━━ RECORDS SUPPLIED ━━

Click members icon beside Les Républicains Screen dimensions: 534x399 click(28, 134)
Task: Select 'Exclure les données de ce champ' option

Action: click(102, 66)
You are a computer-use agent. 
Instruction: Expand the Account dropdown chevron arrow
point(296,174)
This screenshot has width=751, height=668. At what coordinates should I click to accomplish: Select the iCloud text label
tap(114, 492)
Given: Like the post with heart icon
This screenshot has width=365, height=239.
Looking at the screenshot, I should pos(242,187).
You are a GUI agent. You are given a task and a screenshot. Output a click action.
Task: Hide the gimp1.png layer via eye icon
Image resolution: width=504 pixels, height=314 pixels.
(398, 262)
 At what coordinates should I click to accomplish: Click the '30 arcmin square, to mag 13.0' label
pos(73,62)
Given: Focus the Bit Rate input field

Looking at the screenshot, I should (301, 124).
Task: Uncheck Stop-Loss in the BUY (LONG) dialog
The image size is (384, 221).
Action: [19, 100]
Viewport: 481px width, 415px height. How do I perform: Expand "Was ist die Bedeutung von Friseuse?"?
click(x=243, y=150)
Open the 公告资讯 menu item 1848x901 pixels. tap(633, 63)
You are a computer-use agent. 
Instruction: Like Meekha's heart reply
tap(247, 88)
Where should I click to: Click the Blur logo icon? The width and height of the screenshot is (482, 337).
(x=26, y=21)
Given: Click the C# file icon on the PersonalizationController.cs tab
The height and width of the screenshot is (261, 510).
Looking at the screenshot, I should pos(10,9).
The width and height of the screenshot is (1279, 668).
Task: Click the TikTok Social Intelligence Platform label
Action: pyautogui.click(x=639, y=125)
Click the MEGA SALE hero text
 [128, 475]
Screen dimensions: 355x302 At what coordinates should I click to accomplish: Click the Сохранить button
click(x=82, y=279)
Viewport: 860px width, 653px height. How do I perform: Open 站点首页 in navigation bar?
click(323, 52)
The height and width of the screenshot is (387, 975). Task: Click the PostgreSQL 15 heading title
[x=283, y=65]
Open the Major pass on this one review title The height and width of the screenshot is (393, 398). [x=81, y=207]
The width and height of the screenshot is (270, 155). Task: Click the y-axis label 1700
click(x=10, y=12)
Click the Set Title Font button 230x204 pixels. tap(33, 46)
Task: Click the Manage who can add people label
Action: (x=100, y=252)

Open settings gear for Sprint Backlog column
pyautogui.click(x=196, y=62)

━━━

**THE TASK:**
Output the material above, all of it, exactly.

**SOLUTION TO THIS PROBLEM:**
Click members icon beside Les Républicains Screen dimensions: 534x399 click(28, 134)
Task: Select 'Exclure les données de ce champ' option

Action: click(102, 66)
You are a computer-use agent. 
Instruction: Expand the Account dropdown chevron arrow
point(296,174)
This screenshot has width=751, height=668. At what coordinates should I click to accomplish: Select the iCloud text label
tap(114, 492)
Given: Like the post with heart icon
This screenshot has width=365, height=239.
Looking at the screenshot, I should pos(242,187).
You are a GUI agent. You are given a task and a screenshot. Output a click action.
Task: Hide the gimp1.png layer via eye icon
Image resolution: width=504 pixels, height=314 pixels.
(398, 262)
 At what coordinates should I click to accomplish: Click the '30 arcmin square, to mag 13.0' label
pos(73,62)
Given: Focus the Bit Rate input field

Looking at the screenshot, I should (301, 124).
Task: Uncheck Stop-Loss in the BUY (LONG) dialog
The image size is (384, 221).
Action: [19, 100]
Viewport: 481px width, 415px height. How do I perform: Expand "Was ist die Bedeutung von Friseuse?"?
click(x=243, y=150)
Open the 公告资讯 menu item 1848x901 pixels. tap(633, 63)
You are a computer-use agent. 
Instruction: Like Meekha's heart reply
tap(247, 88)
Where should I click to: Click the Blur logo icon? The width and height of the screenshot is (482, 337).
(x=26, y=21)
Given: Click the C# file icon on the PersonalizationController.cs tab
The height and width of the screenshot is (261, 510).
Looking at the screenshot, I should pos(10,9).
The width and height of the screenshot is (1279, 668).
Task: Click the TikTok Social Intelligence Platform label
Action: pyautogui.click(x=639, y=125)
Click the MEGA SALE hero text
 [128, 475]
Screen dimensions: 355x302 At what coordinates should I click to accomplish: Click the Сохранить button
click(x=82, y=279)
Viewport: 860px width, 653px height. How do I perform: Open 站点首页 in navigation bar?
click(323, 52)
The height and width of the screenshot is (387, 975). Task: Click the PostgreSQL 15 heading title
[x=283, y=65]
Open the Major pass on this one review title The height and width of the screenshot is (393, 398). [x=81, y=207]
The width and height of the screenshot is (270, 155). Task: Click the y-axis label 1700
click(x=10, y=12)
Click the Set Title Font button 230x204 pixels. tap(33, 46)
Task: Click the Manage who can add people label
Action: (x=100, y=252)

Open settings gear for Sprint Backlog column
pyautogui.click(x=196, y=62)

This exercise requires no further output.